(Data records)
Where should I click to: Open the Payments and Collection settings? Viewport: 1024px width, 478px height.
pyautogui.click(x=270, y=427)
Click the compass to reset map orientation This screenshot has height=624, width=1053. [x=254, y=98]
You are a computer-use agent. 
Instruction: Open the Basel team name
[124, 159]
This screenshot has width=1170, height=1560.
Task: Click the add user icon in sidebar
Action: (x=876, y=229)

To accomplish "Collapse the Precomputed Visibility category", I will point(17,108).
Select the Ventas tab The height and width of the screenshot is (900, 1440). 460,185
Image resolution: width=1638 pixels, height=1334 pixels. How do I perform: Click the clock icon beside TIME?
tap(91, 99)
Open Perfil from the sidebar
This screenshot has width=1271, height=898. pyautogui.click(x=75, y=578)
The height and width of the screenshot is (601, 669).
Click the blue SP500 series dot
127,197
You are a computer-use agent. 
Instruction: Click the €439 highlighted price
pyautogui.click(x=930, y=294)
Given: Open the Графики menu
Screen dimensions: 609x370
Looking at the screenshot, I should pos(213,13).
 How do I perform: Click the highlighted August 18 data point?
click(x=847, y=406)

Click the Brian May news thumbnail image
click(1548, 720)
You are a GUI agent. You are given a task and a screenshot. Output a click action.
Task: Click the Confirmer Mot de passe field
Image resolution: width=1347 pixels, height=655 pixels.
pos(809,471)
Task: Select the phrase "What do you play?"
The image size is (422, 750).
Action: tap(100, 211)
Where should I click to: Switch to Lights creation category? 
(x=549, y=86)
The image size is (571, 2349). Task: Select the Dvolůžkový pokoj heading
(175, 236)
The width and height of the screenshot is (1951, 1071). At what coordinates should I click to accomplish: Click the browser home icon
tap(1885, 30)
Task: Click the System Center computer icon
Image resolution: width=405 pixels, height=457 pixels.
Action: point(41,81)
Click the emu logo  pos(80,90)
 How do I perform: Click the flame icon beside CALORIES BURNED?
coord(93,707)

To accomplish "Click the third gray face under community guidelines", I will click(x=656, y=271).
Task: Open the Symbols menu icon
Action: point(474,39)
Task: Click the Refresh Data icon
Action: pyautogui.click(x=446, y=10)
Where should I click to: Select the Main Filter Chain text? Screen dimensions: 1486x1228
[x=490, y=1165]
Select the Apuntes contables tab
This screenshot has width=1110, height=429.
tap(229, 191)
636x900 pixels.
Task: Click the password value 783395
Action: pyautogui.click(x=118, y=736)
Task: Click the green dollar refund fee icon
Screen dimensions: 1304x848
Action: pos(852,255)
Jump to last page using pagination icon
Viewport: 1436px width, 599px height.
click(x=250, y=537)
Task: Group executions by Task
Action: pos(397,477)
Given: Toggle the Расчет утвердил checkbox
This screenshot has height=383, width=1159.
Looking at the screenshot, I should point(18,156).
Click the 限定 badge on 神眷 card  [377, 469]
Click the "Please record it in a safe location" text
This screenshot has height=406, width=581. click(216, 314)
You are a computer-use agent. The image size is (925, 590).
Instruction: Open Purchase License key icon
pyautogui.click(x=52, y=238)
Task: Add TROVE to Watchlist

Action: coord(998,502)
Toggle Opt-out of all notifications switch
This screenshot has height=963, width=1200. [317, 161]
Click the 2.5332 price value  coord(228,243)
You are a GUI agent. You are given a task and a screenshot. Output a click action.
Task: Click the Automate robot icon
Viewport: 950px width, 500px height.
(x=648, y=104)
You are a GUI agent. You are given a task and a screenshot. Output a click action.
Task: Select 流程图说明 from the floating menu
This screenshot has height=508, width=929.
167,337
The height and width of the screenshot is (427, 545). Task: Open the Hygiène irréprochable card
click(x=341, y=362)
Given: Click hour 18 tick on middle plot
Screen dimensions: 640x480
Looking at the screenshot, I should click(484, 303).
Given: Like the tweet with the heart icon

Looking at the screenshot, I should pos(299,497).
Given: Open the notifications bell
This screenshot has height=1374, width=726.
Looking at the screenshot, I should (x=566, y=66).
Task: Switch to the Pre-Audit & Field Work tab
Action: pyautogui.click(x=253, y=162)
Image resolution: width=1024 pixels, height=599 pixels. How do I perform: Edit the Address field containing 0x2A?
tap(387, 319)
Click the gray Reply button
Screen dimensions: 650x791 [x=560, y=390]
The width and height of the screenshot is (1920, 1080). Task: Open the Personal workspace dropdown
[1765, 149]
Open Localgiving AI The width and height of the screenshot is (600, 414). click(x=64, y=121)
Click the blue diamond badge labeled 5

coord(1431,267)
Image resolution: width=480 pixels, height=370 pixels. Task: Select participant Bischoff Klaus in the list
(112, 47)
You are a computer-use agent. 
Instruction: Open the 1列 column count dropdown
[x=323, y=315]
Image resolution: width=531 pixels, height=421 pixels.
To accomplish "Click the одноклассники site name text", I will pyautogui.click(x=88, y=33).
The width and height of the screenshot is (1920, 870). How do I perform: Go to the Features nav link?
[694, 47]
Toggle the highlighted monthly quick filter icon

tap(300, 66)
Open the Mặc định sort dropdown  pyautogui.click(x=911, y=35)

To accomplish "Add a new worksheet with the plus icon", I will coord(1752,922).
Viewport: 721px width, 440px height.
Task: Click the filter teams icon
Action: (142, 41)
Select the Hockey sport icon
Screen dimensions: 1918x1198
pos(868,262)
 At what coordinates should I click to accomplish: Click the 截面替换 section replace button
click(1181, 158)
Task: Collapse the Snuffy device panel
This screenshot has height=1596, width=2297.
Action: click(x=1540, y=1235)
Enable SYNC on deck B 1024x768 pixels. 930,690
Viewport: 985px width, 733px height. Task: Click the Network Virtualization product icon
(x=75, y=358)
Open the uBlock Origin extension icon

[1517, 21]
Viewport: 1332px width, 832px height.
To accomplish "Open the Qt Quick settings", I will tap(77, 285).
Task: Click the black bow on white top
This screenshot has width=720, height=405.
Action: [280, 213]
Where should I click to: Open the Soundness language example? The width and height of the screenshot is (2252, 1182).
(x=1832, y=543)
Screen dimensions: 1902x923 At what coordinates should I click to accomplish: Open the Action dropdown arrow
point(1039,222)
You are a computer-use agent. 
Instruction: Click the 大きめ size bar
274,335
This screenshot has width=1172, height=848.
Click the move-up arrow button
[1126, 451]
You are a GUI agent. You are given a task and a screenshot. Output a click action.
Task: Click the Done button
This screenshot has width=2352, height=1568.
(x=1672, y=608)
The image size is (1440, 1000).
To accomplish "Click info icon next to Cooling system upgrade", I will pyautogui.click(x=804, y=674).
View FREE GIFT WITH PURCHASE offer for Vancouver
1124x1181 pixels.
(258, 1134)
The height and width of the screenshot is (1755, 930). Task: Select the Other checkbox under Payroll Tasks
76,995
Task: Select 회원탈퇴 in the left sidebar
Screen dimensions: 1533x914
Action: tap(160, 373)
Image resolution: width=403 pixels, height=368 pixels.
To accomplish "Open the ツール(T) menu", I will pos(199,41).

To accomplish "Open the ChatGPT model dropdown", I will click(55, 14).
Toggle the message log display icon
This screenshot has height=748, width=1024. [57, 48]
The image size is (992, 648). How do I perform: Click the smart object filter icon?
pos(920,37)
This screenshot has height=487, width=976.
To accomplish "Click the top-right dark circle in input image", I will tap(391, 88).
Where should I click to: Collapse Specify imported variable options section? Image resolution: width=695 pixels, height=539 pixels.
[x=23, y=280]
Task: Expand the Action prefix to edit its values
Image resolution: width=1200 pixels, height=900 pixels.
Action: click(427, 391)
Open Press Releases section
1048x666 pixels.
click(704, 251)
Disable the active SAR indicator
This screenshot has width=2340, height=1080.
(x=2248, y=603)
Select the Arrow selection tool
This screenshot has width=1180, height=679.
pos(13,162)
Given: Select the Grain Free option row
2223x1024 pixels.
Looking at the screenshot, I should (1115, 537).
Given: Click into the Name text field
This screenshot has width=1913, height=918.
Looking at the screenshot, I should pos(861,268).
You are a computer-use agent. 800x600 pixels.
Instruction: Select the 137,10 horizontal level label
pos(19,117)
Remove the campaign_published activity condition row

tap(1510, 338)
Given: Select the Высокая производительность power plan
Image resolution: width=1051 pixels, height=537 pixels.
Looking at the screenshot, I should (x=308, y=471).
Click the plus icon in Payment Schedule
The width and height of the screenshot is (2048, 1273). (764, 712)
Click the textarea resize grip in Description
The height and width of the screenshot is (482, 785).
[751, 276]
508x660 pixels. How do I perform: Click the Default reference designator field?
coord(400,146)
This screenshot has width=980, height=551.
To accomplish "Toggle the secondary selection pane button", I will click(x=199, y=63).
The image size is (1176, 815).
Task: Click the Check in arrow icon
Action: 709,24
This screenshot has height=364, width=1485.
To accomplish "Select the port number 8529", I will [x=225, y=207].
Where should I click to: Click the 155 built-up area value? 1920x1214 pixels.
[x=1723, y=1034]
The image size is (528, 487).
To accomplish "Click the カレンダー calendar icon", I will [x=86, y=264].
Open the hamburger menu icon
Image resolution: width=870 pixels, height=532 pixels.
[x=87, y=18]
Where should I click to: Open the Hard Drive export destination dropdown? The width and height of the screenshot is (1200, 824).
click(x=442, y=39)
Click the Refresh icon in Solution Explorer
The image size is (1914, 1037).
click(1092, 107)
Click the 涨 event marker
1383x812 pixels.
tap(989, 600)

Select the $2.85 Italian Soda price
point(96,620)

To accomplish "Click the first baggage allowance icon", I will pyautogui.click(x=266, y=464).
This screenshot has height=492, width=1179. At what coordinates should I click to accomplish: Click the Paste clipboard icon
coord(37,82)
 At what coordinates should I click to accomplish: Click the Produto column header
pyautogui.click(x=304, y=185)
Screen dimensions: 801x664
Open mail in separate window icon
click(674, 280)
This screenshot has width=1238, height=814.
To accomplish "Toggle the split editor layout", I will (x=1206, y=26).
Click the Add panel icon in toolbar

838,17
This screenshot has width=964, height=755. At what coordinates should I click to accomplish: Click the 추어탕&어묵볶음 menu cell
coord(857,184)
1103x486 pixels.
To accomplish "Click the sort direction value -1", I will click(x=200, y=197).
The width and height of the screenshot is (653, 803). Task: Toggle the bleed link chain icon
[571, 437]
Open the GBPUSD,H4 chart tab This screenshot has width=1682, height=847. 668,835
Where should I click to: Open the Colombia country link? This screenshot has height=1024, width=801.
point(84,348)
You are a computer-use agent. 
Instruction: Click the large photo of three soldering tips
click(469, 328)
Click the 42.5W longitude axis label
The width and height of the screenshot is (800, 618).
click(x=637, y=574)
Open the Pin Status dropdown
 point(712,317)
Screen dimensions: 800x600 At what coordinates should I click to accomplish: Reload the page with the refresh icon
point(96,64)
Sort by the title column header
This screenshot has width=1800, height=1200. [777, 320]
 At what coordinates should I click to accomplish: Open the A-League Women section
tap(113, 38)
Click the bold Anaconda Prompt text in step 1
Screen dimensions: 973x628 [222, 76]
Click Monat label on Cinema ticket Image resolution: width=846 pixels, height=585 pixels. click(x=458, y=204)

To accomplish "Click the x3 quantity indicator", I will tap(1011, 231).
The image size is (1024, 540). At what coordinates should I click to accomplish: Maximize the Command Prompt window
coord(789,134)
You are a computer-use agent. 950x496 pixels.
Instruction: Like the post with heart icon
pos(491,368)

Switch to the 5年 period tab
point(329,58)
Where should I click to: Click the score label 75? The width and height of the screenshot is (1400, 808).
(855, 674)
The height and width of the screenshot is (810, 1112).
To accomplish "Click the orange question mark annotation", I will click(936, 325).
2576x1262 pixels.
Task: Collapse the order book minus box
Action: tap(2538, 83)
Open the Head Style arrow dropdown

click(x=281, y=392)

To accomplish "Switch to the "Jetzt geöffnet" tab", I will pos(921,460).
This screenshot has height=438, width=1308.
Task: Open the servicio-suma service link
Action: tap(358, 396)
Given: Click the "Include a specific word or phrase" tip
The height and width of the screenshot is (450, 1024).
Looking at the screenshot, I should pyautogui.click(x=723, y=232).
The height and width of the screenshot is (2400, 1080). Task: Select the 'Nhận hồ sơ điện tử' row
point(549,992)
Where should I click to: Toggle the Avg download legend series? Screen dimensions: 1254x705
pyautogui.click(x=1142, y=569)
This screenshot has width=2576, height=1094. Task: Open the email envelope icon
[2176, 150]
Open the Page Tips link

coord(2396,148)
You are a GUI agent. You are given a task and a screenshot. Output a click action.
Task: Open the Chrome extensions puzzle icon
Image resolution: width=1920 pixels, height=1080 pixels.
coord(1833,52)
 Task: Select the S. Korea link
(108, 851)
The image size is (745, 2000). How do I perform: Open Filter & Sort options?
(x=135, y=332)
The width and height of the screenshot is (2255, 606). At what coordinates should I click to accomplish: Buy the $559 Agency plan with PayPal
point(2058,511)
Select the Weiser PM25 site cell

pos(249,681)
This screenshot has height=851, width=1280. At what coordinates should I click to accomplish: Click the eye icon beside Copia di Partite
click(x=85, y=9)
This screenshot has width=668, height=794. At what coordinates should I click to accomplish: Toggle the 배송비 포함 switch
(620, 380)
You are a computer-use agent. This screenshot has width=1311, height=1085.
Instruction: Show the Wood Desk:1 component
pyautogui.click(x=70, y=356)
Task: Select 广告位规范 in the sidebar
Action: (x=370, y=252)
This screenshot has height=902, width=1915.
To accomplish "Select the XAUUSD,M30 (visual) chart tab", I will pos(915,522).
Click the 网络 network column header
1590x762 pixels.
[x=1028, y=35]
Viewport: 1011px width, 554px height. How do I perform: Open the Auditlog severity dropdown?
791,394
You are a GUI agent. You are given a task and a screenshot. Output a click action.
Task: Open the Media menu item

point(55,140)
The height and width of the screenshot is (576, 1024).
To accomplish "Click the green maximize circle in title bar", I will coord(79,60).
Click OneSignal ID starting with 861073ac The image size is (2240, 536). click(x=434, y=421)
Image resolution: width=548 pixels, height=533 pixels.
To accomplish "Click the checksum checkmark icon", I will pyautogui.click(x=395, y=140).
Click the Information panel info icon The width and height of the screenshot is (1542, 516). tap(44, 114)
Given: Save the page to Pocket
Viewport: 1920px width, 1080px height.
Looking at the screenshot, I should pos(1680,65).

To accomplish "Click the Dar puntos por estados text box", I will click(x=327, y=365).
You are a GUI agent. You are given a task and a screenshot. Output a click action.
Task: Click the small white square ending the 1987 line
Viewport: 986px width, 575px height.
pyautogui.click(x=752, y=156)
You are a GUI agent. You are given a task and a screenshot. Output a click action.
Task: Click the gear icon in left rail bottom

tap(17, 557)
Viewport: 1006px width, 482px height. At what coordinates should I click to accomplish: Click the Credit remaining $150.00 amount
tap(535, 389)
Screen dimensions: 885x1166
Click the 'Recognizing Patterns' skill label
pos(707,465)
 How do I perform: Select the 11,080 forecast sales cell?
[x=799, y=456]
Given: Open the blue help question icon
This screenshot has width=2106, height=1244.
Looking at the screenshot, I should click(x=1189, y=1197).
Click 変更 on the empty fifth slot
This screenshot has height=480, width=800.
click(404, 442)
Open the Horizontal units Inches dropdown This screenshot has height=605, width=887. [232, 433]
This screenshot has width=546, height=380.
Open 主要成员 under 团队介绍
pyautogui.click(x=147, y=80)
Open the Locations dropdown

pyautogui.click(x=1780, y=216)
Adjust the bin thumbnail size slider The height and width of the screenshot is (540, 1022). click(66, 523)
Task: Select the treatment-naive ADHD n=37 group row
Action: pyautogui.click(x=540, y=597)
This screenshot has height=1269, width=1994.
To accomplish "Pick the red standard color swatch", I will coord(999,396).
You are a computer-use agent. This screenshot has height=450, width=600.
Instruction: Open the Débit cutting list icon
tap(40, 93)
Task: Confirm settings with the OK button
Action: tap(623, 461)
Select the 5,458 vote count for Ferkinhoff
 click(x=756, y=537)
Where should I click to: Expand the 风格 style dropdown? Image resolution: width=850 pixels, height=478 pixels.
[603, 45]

Task to complete: Substitute "projected" for "forecast" in the lines of the records from the one containing "Viewport: 1006px width, 482px" through the one containing "[x=799, y=456]", inclusive, and give those lines again with everything else unchanged.

The result:
Viewport: 1006px width, 482px height. At what coordinates should I click to accomplish: Click the Credit remaining $150.00 amount
tap(535, 389)
Screen dimensions: 885x1166
Click the 'Recognizing Patterns' skill label
pos(707,465)
 How do I perform: Select the 11,080 projected sales cell?
[x=799, y=456]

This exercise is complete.